Hundreds of volunteers converged on Creston, population 7,556, after an EF2 tornado weaved through the northwest corner of town April 14. They had disposed of most of the debris by Tuesday. Now it's largely up to the professionals: those charged with repairing roofs and windows, completing the demolition of houses deemed unsalvageable, and operating commercial cleaning services.
In the path of the tornado that stretched 14 miles and reached winds of 130 mph were the Greater Regional Medical Center, which includes a hospice home, and Southwestern Community College, with an enrollment of 1,700.
The hospital sustained significant roof and water damage, and an army of workers was present Friday, cleaning and repairing. Still, spokeswoman LouAnn Snodgrass said, the hospital was fortunate because nobody was injured.
"I think our whole community is blessed, because it could have been a much different outcome,'' she said. "We have to be grateful that no lives were taken. We can replace and repair.''
After passing the hospital and destroying several houses immediately to the east, the tornado continued through the Southwestern campus.
Freshman Sarah Sneed sensed something was wrong when she was awakened from an early-evening nap.
Seconds later, the lights went out and the windows in her third-floor dormitory room imploded. The 19-year-old Malvern, Iowa, native and Council Bluffs St. Albert graduate grabbed her roommate and raced downstairs.
"I was terrified. I knew it was a tornado,'' Sneed said.
They found safety with two other young women and about 15 young men in a first-floor hallway. After about four minutes, the tornado had moved on.
Sneed, a member of the school's cross country team, couldn't believe what she found after she walked back up to her room. The roof over her bedroom and the living space she shared with roommates was gone. Her computer and iPad were ruined. Most of her clothes weren't salvageable.
"I'm wearing my friend's clothes right now,'' she said.
Sneed's twin sister, Hannah, also a St. Albert grad, is a member of the Southwestern softball team. With no games scheduled that weekend, coach Lindsay Stumpff had sent the Spartans home.
Only two players remained in the dorms: Iowans Kelsey Moore of Centerville and Ashley Brandt of Melbourne. The storm hit so fast and with so much intensity that they couldn't open the door to escape their room. They locked themselves in the bathroom. In less than a minute, it was over.

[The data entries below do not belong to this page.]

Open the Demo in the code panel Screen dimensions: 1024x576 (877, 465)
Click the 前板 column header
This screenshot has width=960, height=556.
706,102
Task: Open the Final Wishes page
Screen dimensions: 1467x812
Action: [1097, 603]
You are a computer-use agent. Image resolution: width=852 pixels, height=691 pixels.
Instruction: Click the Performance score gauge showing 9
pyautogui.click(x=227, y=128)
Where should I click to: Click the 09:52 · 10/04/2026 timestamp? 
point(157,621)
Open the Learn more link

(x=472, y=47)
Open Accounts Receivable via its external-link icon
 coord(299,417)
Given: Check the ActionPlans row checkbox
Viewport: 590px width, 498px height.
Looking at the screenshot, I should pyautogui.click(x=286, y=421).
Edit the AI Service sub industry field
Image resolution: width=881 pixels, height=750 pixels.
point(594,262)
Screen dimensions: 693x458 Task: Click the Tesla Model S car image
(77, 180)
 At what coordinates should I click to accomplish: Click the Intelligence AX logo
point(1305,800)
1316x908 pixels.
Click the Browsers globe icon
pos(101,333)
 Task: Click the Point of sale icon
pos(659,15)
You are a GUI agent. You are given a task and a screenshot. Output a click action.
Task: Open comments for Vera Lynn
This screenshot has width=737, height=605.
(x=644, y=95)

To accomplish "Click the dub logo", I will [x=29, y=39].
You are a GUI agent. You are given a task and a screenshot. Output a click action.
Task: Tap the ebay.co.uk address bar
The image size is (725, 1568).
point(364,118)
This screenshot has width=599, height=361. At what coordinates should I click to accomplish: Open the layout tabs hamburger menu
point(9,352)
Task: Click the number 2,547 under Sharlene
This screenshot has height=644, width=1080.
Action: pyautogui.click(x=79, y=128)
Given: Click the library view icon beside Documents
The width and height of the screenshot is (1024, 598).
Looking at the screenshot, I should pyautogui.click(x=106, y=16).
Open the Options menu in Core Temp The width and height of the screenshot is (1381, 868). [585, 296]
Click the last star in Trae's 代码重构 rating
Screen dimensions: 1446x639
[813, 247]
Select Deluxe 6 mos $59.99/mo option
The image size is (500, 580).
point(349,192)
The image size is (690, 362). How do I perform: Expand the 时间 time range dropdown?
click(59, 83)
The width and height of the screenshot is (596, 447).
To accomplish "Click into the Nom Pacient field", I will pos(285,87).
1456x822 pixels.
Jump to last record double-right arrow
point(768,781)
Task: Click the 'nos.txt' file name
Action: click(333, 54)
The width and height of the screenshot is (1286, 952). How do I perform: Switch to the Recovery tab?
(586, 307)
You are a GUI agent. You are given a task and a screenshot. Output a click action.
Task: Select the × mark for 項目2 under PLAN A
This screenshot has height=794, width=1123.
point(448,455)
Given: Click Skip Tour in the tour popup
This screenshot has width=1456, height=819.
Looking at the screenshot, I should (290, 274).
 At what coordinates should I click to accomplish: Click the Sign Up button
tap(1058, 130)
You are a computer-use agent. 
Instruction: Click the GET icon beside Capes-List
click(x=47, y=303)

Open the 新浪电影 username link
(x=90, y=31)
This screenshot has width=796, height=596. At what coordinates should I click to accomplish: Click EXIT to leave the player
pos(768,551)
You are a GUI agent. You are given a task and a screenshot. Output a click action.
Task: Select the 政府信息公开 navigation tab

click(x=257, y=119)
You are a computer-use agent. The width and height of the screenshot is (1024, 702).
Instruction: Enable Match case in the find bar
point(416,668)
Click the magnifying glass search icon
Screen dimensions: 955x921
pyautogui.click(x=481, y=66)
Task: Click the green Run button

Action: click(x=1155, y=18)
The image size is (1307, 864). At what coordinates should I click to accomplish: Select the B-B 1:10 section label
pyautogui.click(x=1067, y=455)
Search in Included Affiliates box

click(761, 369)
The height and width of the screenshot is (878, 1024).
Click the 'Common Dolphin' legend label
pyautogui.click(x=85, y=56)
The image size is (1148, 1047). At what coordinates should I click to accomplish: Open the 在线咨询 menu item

"It seemed like a long time,'' Moore said.
Stumpff was shocked at how much debris was scattered across campus after the storm. Likewise, she was amazed at how quickly it disappeared.
"I think if you would have asked me (the next day), I would have thought 'I don't know what we're going to do. I don't know if we're going to make it,''' she said. "But with our community and with our faculty and staff, with just how everybody's come together, I think we're going to jump over that adversity and we're going to succeed. We'll be fine.''
Three of the four dorms on campus are uninhabitable. A few of the softball players are staying with teammates who live in the area, but most of them, including their coach, will call a local motel home for the rest of the school year.
The students are adjusting well. They like their big beds and getting fresh towels each morning. However, the motel is split into two buildings and there's just one washer and two dryers on the premises. They're constantly in use.
"And they're more expensive,'' said sophomore Londen Miller of Des Moines.
Sarah Sneed still hasn't shaken the experience. A couple of nights after the tornado, there was some lightning in the area. She and a friend decided to just stay up all night.
Some scars, even those that aren't physical, take time to heal.
"That was the scariest thing I've ever been through,'' she said of the tornado.